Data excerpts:
↓

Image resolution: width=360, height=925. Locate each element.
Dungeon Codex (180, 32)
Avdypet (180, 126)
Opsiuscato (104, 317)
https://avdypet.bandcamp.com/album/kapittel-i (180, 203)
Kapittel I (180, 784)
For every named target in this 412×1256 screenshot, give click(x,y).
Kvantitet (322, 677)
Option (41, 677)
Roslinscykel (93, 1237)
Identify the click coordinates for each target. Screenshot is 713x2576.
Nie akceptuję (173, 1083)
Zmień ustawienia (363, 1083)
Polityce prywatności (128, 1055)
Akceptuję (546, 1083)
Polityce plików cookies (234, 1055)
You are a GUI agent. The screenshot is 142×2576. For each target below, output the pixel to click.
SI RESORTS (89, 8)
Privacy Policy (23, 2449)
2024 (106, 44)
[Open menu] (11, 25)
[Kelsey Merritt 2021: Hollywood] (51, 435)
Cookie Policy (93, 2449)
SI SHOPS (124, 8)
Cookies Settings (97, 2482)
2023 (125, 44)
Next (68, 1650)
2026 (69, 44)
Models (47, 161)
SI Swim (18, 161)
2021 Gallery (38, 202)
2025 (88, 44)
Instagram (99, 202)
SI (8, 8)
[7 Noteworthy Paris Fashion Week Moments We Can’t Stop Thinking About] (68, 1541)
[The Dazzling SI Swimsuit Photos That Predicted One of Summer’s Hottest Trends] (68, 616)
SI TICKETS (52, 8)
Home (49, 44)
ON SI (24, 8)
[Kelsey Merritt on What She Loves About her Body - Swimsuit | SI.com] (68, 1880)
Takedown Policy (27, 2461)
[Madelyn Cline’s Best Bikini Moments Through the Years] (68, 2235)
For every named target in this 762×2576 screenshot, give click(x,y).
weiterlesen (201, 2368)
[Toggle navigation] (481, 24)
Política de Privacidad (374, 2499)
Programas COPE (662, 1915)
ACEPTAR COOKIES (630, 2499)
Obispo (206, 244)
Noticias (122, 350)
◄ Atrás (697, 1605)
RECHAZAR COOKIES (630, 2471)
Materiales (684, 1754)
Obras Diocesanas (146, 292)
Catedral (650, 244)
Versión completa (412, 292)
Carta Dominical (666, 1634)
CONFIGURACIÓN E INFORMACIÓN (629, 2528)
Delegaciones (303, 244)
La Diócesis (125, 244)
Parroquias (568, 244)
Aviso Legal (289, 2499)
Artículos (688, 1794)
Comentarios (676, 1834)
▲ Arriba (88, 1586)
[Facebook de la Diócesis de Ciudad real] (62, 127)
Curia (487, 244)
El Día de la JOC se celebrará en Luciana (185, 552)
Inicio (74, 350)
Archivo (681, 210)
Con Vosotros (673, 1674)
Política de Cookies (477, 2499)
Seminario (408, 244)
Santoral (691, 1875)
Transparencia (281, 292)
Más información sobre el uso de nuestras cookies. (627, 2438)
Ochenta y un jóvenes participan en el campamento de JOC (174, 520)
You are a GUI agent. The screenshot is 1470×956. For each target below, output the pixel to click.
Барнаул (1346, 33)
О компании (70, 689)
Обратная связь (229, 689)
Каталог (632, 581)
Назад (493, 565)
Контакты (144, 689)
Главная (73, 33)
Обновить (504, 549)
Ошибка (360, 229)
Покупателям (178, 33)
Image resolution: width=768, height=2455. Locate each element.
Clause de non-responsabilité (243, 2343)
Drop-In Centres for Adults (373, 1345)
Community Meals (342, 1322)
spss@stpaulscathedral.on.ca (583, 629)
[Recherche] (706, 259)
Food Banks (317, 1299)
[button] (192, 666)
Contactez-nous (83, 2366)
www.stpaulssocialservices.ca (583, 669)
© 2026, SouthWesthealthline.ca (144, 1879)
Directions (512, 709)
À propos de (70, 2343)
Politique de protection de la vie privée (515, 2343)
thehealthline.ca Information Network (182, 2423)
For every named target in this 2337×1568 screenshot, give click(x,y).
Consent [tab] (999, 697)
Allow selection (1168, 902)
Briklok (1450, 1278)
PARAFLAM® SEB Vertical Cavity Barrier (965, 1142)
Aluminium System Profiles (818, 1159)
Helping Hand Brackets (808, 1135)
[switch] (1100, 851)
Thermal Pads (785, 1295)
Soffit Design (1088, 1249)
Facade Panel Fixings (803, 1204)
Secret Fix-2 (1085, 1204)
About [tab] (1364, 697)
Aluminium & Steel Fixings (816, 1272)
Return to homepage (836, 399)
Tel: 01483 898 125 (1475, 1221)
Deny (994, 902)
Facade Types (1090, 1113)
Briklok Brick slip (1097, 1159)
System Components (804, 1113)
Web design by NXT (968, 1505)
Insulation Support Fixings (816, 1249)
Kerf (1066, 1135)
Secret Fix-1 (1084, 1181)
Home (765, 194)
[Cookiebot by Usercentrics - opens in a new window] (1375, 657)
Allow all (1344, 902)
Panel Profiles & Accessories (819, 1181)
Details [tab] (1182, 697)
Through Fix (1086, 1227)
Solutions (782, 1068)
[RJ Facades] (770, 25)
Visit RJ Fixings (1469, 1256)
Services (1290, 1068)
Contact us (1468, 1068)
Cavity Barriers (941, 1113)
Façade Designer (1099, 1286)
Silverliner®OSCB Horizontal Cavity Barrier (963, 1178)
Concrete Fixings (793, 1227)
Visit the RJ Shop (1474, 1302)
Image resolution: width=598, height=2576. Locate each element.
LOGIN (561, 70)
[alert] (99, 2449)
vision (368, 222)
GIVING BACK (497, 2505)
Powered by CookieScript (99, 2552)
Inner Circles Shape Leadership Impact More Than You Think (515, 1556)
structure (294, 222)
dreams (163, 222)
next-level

↑

(PROBLEM) Word for word, every record must be given again.

(EXERCISE OUTPUT)
Image resolution: width=360, height=925. Locate each element.
Dungeon Codex (180, 32)
Avdypet (180, 126)
Opsiuscato (104, 317)
https://avdypet.bandcamp.com/album/kapittel-i (180, 203)
Kapittel I (180, 784)
For every named target in this 412×1256 screenshot, give click(x,y).
Kvantitet (322, 677)
Option (41, 677)
Roslinscykel (93, 1237)
Identify the click coordinates for each target. Screenshot is 713x2576.
Nie akceptuję (173, 1083)
Zmień ustawienia (363, 1083)
Polityce prywatności (128, 1055)
Akceptuję (546, 1083)
Polityce plików cookies (234, 1055)
You are a GUI agent. The screenshot is 142×2576. For each target below, output the pixel to click.
SI RESORTS (89, 8)
Privacy Policy (23, 2449)
2024 (106, 44)
[Open menu] (11, 25)
[Kelsey Merritt 2021: Hollywood] (51, 435)
Cookie Policy (93, 2449)
SI SHOPS (124, 8)
Cookies Settings (97, 2482)
2023 (125, 44)
Next (68, 1650)
2026 (69, 44)
Models (47, 161)
SI Swim (18, 161)
2021 Gallery (38, 202)
2025 (88, 44)
Instagram (99, 202)
SI (8, 8)
[7 Noteworthy Paris Fashion Week Moments We Can’t Stop Thinking About] (68, 1541)
[The Dazzling SI Swimsuit Photos That Predicted One of Summer’s Hottest Trends] (68, 616)
SI TICKETS (52, 8)
Home (49, 44)
ON SI (24, 8)
[Kelsey Merritt on What She Loves About her Body - Swimsuit | SI.com] (68, 1880)
Takedown Policy (27, 2461)
[Madelyn Cline’s Best Bikini Moments Through the Years] (68, 2235)
For every named target in this 762×2576 screenshot, give click(x,y).
weiterlesen (201, 2368)
[Toggle navigation] (481, 24)
Política de Privacidad (374, 2499)
Programas COPE (662, 1915)
ACEPTAR COOKIES (630, 2499)
Obispo (206, 244)
Noticias (122, 350)
◄ Atrás (697, 1605)
RECHAZAR COOKIES (630, 2471)
Materiales (684, 1754)
Obras Diocesanas (146, 292)
Catedral (650, 244)
Versión completa (412, 292)
Carta Dominical (666, 1634)
CONFIGURACIÓN E INFORMACIÓN (629, 2528)
Delegaciones (303, 244)
La Diócesis (125, 244)
Parroquias (568, 244)
Aviso Legal (289, 2499)
Artículos (688, 1794)
Comentarios (676, 1834)
▲ Arriba (88, 1586)
[Facebook de la Diócesis de Ciudad real] (62, 127)
Curia (487, 244)
El Día de la JOC se celebrará en Luciana (185, 552)
Inicio (74, 350)
Archivo (681, 210)
Con Vosotros (673, 1674)
Política de Cookies (477, 2499)
Seminario (408, 244)
Santoral (691, 1875)
Transparencia (281, 292)
Más información sobre el uso de nuestras cookies. (627, 2438)
Ochenta y un jóvenes participan en el campamento de JOC (174, 520)
You are a GUI agent. The screenshot is 1470×956. For each target below, output the pixel to click.
Барнаул (1346, 33)
О компании (70, 689)
Обратная связь (229, 689)
Каталог (632, 581)
Назад (493, 565)
Контакты (144, 689)
Главная (73, 33)
Обновить (504, 549)
Ошибка (360, 229)
Покупателям (178, 33)
Image resolution: width=768, height=2455. Locate each element.
Clause de non-responsabilité (243, 2343)
Drop-In Centres for Adults (373, 1345)
Community Meals (342, 1322)
spss@stpaulscathedral.on.ca (583, 629)
[Recherche] (706, 259)
Food Banks (317, 1299)
[button] (192, 666)
Contactez-nous (83, 2366)
www.stpaulssocialservices.ca (583, 669)
© 2026, SouthWesthealthline.ca (144, 1879)
Directions (512, 709)
À propos de (70, 2343)
Politique de protection de la vie privée (515, 2343)
thehealthline.ca Information Network (182, 2423)
For every named target in this 2337×1568 screenshot, give click(x,y).
Consent [tab] (999, 697)
Allow selection (1168, 902)
Briklok (1450, 1278)
PARAFLAM® SEB Vertical Cavity Barrier (965, 1142)
Aluminium System Profiles (818, 1159)
Helping Hand Brackets (808, 1135)
[switch] (1100, 851)
Thermal Pads (785, 1295)
Soffit Design (1088, 1249)
Facade Panel Fixings (803, 1204)
Secret Fix-2 (1085, 1204)
About [tab] (1364, 697)
Aluminium & Steel Fixings (816, 1272)
Return to homepage (836, 399)
Tel: 01483 898 125 (1475, 1221)
Deny (994, 902)
Facade Types (1090, 1113)
Briklok Brick slip (1097, 1159)
System Components (804, 1113)
Web design by NXT (968, 1505)
Insulation Support Fixings (816, 1249)
Kerf (1066, 1135)
Secret Fix-1 (1084, 1181)
Home (765, 194)
[Cookiebot by Usercentrics - opens in a new window] (1375, 657)
Allow all (1344, 902)
Panel Profiles & Accessories (819, 1181)
Details [tab] (1182, 697)
Through Fix (1086, 1227)
Solutions (782, 1068)
[RJ Facades] (770, 25)
Visit RJ Fixings (1469, 1256)
Services (1290, 1068)
Contact us (1468, 1068)
Cavity Barriers (941, 1113)
Façade Designer (1099, 1286)
Silverliner®OSCB Horizontal Cavity Barrier (963, 1178)
Concrete Fixings (793, 1227)
Visit the RJ Shop (1474, 1302)
Image resolution: width=598, height=2576. Locate each element.
LOGIN (561, 70)
[alert] (99, 2449)
vision (368, 222)
GIVING BACK (497, 2505)
Powered by CookieScript (99, 2552)
Inner Circles Shape Leadership Impact More Than You Think (515, 1556)
structure (294, 222)
dreams (163, 222)
next-level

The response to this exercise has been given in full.